Pro tip: Use grass-fed beef if you can—it makes a noticeable difference in flavor and nutrition.

Step-by-Step Instructions

Making beef stew is straightforward, but patience is key for that perfect tenderness.

  1. Prep the beef: Pat the beef cubes dry with paper towels. Toss them in flour seasoned with salt and pepper. This helps thicken the stew later.
  2. Brown the beef: Heat oil in a large Dutch oven or pot over medium-high heat. Add the beef in batches (don’t overcrowd) and sear until browned on all sides, about 4-5 minutes per batch. Remove and set aside.
  3. Sauté the veggies: In the same pot, add onion, garlic, carrots, and celery. Cook for 5-7 minutes until softened and fragrant. Stir in tomato paste and cook for another minute.
  4. Deglaze and combine: Pour in the red wine (if using) to scrape up those flavorful bits from the bottom. Add the beef back in, along with potatoes, broth, bay leaves, thyme, and rosemary. Bring to a boil.
  5. Simmer: Reduce heat to low, cover, and let it simmer for 1.5-2 hours. Stir occasionally. The beef should be fork-tender, and the broth thickened naturally.
  6. Finish and serve: Remove bay leaves. Taste and adjust seasoning. Garnish with parsley. Serve hot with crusty bread or over rice.

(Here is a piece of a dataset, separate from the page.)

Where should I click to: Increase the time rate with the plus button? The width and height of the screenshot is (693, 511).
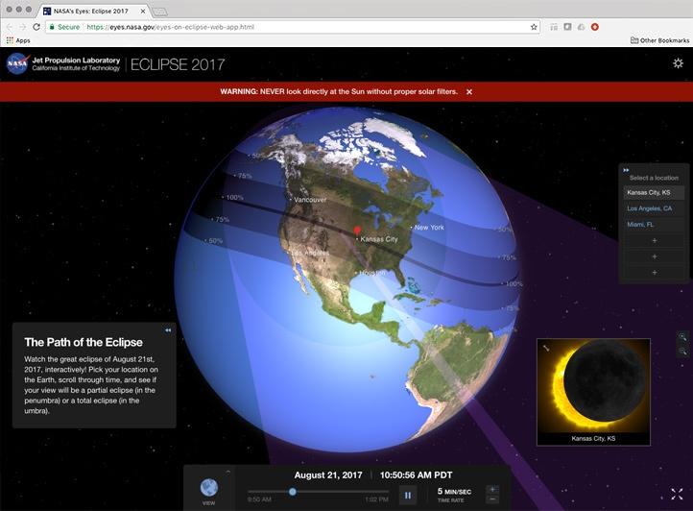pyautogui.click(x=492, y=489)
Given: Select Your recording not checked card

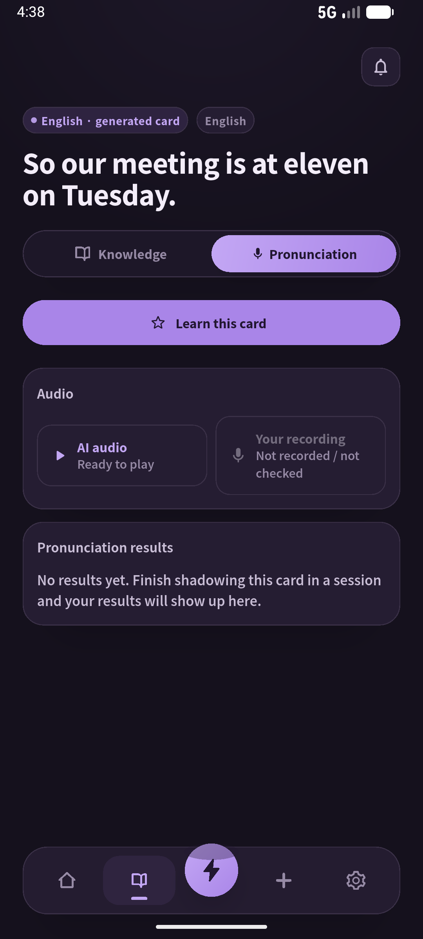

Slow cooker version: After browning, transfer everything to a slow cooker and cook on low for 6-8 hours. Instant Pot: Use sauté mode for browning, then pressure cook on high for 35 minutes with natural release.

Nutrition Facts for Beef Stew

Per serving (about 1.5 cups, based on 6 servings):

  • Calories: 450
  • Protein: 35g (great for muscle repair and feeling full)
  • Carbohydrates: 30g (from veggies and potatoes for sustained energy)
  • Fat: 20g (mostly from the beef, including healthy fats if using grass-fed)
  • Fiber: 5g (helps with digestion)
  • Sodium: 800mg (varies with broth; opt for low-sodium to cut this down)
  • Key vitamins: High in vitamin A from carrots (for eye health), vitamin C from potatoes, and iron from beef (essential for energy).

This beef stew is a balanced meal—protein-packed with veggies for vitamins and minerals. It’s naturally gluten-free if you skip the flour or use a gluten-free alternative. For lower carbs, reduce potatoes and add more celery or mushrooms.

Tips and Variations

  • Make it thicker: If you like a denser stew, mash some potatoes in the pot or add a cornstarch slurry (1 tbsp cornstarch + 2 tbsp water) near the end.
  • Veggie swaps: Throw in peas, green beans, or mushrooms for extra nutrition.
  • Spice it up: Add Worcestershire sauce or smoked paprika for a twist.
  • Storage: Refrigerate leftovers for up to 4 days or freeze for 3 months. Reheat on the stove with a splash of broth.
  • Pairings: Serve with a simple green salad or buttered rolls to round out the meal.

This recipe scales easily—double it for a crowd or halve for smaller households.

FAQs About Beef Stew Recipe

What cut of beef is best for stew?
Beef chuck is ideal because it’s affordable and becomes tender with slow cooking. Avoid lean cuts like sirloin; they’ll dry out.

Can I make this beef stew ahead of time?
Absolutely! It tastes even better the next day as flavors meld. Just cool it completely before storing.

Is beef stew healthy?
Yes, when made with fresh ingredients. It’s nutrient-dense, but watch portions if you’re counting calories. For a lighter version, trim excess fat from the beef.

How do I fix watery beef stew?
Simmer uncovered for the last 20 minutes to reduce, or add that cornstarch slurry I mentioned.

Can I use ground beef instead?
Sure, but it won’t have the same chunky texture. Brown it first and reduce simmer time to 30-45 minutes.

Conclusion

This beef stew recipe is more than just dinner—it’s comfort in a bowl that warms you from the inside out. With simple steps and everyday ingredients, you’ll have a meal that’s nourishing, delicious, and sure to become a family favorite. Give it a try this weekend, and let me know how it turns out. Happy cooking!